川戸:最近は物忘れがひどいから、女性ホルモンを注射しないといけませんね(笑).

三井:女性ホルモンは注射しないと効かないのですね.

川戸:私が最も良いと思っているのは、スプレーで鼻から吸入する方法です.薬として飲んでも胃や肝臓で分解されてしまいますから、決して脳には届きません.麻薬は炙って鼻から吸いますから、確実に脳に行きますね.北米神経科学会でも、ようやく臨床で使う方法が研究されてくるようになりました.

大島:それで時差ぼけの薬はできませんか.

川戸:メラトニンも飲むのではなくて、鼻からシュッと入れるようにすれば、できると思いますね.

大島:私の経験では、メラトニンは飲んでも効ききませんよ.理屈からいっても効かないのでしょうが、効かないと思いつつ飲むから全く効かない(笑).鼻からというのは良いかもしれませんね.

川戸:更年期の女性に女性ホルモンの補充療法をすると、頭のほうも治るということがあって、男性にも女性ホルモンを投与するという臨床試験が、かなり前のことですが、関東の病院で行われたことがあります.1年間くらい続けたところ、乳房が膨らんでくる前に、精神状態のおかしくなった人がいて、投与は中止されたそうです.脳と体ではホルモンの効きが全く違いますから、脳だけにホルモンを入れることが今後とても有効になると思います.

F:タミフルというインフルエンザの薬は口から飲みますが、リレンザという薬は鼻から入れる薬ですので、脳に行くわけですね.

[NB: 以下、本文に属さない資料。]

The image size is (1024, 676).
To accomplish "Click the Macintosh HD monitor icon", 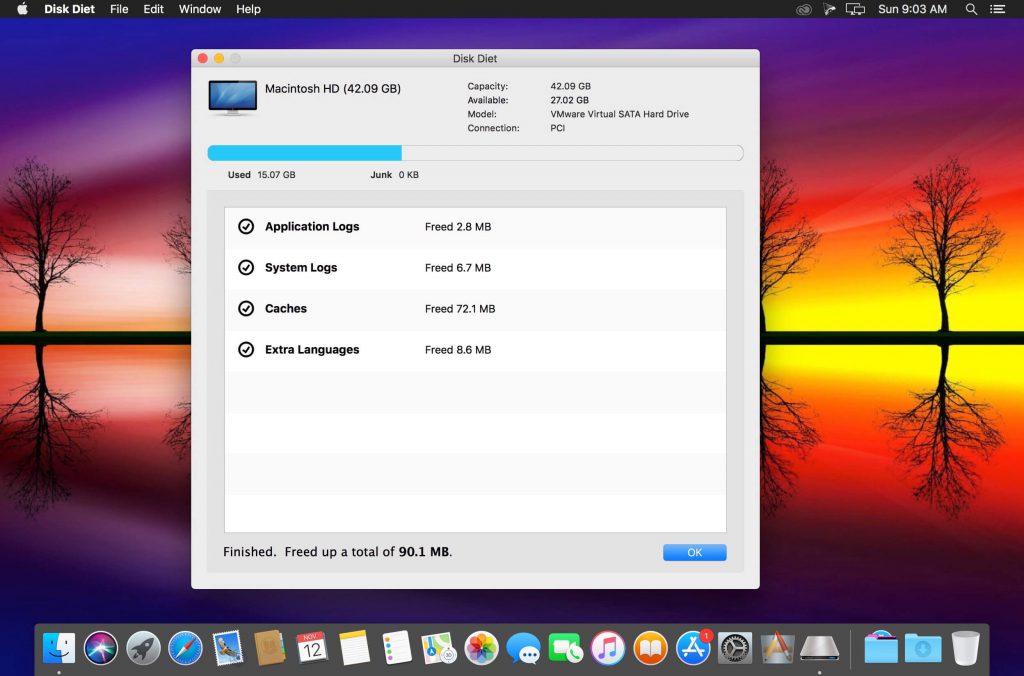I will point(232,99).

三井:インフルエンザウイルスは、先ず喉や鼻の粘膜に感染しますから、鼻から入れるほうが有効なのだろうと思います.

それから、皆さんのご質問が多いのは、年をとると時間が早く経つように感じるのはなぜかということですが、そこには、感覚的に時間をどう捉えるかという問題が入ってきて、かなり複雑になりますね.その辺のことを書いているのが、先程ご紹介した『大人の時間はなぜ短いのか』という本ですけれど.

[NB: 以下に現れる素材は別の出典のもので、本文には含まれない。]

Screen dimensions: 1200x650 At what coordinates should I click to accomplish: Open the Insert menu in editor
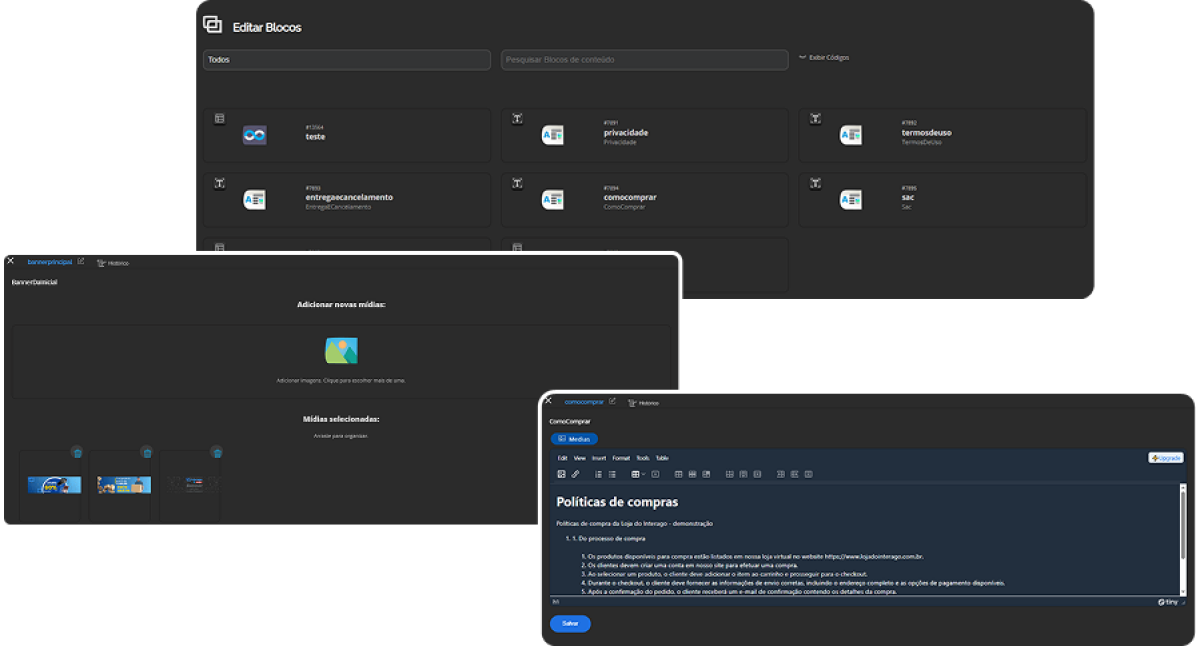click(599, 458)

大島:24時間周期で時を刻んでいる脳の中の時計は年齢と共に変化しないのですか.元の時計の周期が伸びてきたから、早く感じるようになるとか.

川戸:プラスマイナス30分くらいの誤差範囲で、赤ん坊からお年寄りまで全く同じだということです.

三井:北極と赤道といった地域的な差というのはあるのでしょうか.

川戸:厳密に言えば、特定の地域に住んでいる人をその場で調べたわけではないので、まだ実験は終わっていないということになりますが、24時間で動いているはずです.とにかく、バクテリアにしろ、植物にしろ、24時間で動かなかった時計はこれまで見つかっていません.朝の光が当たると多少早くなり、夜の光りが当たると多少遅くなるということはありますが、そういうことを除けば、生物時計は24時間で時を刻んでいるということです.

三井:朝を告げるホルモンが同じ時間に出てしまうと、北の人と南の人では困るのではないかと思いますが.

大島:夏と冬でも変わらないのですか.冬になると寝坊しやすいということはないですか.

三井:「春眠暁を覚えず」と言うのもあります.

川戸:寒いので、布団から出てきたくなくなるということではありませんか(笑).寒がりの人は、なかなか起きてきませんね.

「春眠暁を覚えず」の時期は、一年で最もホルモンの制御が変わる頃です.木の芽時には、精神を病む人の症状が悪化するということは、多くの症例で分かっています.それが時計によるかどうかはわかりませんが、時計の研究者は、「時計とは関係ない」と主張するのではないかと思います.

大島:大学にいると五月の変化は実感しますね.四月は講義室が満員ですが、五月になると減ってしまいます.そのことに科学的な裏付けがあるとは思わなかった(笑).